-- Records follows --

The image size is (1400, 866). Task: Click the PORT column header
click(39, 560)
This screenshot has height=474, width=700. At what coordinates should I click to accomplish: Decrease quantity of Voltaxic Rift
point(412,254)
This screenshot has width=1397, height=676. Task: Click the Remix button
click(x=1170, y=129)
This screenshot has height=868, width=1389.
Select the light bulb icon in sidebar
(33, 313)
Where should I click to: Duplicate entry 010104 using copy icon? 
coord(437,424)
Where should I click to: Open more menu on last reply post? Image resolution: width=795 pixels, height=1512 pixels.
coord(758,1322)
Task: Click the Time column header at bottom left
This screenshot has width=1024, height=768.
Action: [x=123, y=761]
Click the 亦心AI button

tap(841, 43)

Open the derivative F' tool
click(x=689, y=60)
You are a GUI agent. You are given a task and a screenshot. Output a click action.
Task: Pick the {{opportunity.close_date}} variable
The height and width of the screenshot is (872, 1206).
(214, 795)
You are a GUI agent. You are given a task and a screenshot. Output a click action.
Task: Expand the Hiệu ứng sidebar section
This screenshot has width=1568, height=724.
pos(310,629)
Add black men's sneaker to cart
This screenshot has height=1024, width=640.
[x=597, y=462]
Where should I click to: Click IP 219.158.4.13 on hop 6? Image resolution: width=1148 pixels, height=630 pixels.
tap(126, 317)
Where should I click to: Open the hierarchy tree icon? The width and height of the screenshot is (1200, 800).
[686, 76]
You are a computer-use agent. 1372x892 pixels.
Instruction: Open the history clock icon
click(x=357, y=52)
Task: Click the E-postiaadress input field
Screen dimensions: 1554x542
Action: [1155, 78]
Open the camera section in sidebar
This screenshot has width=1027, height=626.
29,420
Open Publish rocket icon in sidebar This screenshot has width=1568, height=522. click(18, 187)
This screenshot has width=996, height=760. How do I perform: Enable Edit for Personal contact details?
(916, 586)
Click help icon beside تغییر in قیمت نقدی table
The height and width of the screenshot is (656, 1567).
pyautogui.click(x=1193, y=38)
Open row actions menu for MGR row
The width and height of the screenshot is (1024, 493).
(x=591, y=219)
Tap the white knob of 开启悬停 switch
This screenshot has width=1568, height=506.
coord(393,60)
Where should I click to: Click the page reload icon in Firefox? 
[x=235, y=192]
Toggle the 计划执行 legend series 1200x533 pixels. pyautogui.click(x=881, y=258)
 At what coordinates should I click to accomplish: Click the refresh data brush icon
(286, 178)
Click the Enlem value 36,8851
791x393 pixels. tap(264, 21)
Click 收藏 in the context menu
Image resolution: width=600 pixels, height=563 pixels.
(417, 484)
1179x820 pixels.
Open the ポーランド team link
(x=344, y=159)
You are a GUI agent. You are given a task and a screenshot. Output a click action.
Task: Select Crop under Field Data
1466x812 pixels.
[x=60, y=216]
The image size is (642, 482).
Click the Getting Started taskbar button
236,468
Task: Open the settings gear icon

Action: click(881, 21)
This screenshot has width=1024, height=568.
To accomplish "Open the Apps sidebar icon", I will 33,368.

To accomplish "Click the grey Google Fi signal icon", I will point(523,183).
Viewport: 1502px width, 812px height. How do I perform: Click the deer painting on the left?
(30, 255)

-- Records concluded --

Print precisely the lines from the one with "Image resolution: width=600" through the end of the data above, adding nothing.

Image resolution: width=600 pixels, height=563 pixels.
(417, 484)
1179x820 pixels.
Open the ポーランド team link
(x=344, y=159)
You are a GUI agent. You are given a task and a screenshot. Output a click action.
Task: Select Crop under Field Data
1466x812 pixels.
[x=60, y=216]
The image size is (642, 482).
Click the Getting Started taskbar button
236,468
Task: Open the settings gear icon

Action: click(881, 21)
This screenshot has width=1024, height=568.
To accomplish "Open the Apps sidebar icon", I will 33,368.

To accomplish "Click the grey Google Fi signal icon", I will point(523,183).
Viewport: 1502px width, 812px height. How do I perform: Click the deer painting on the left?
(30, 255)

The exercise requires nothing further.